» **PASSAGE**
------------------------
No market stays still and other photographers may well provide the product as well as you for less - the customer is not interested in the type of camera or businesses overheads etc - just the product (look at the supermarket versus high street example); then you may have a problem unless you, in turn, change your business model.

Maddie
Maddie  92714 forum posts United Kingdom2 Constructive Critique Points
15 Sep 2013 - 6:45 PM

I love the way we talk about discounting as though its something new. As me old Grannie would say - there's no harm in asking, they can only say no.

Put discount wedding photography into Google. Wink

779HOB
779HOB  2999 forum posts United Kingdom
15 Sep 2013 - 7:16 PM

I can't believe there's a photographer alive who hasn't been asked for a discount or free photos. I had an email from a band who I'd taken some shots of at a festival asking for free photos for their Facebook page as they hadn't got any from the festival. I very nicely said they could have free photos if they would agree to play at my daughters 18th birthday party for free. Didn't hear back!

If I did weddings I think I'd add a discount into my prices if you don't get asked for one great but if you do you can look nice and offer one and it not cost you anything.
------------------------
» **SOURCE EXCERPT**
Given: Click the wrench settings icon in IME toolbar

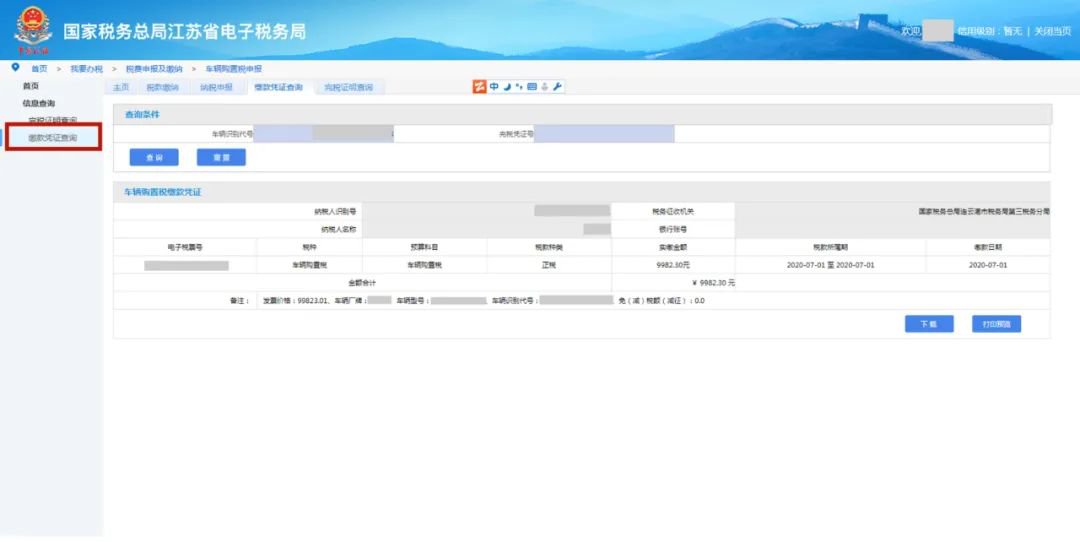Looking at the screenshot, I should 557,87.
------------------------
» **SET PROBLEM**
From the forum thread on photography discounts above, reproduce word for word the portion that begins with the words containing "Put discount wedding" and ends with "cost you anything.".

» **RESULT OF THE TASK**
Put discount wedding photography into Google. Wink

779HOB
779HOB  2999 forum posts United Kingdom
15 Sep 2013 - 7:16 PM

I can't believe there's a photographer alive who hasn't been asked for a discount or free photos. I had an email from a band who I'd taken some shots of at a festival asking for free photos for their Facebook page as they hadn't got any from the festival. I very nicely said they could have free photos if they would agree to play at my daughters 18th birthday party for free. Didn't hear back!

If I did weddings I think I'd add a discount into my prices if you don't get asked for one great but if you do you can look nice and offer one and it not cost you anything.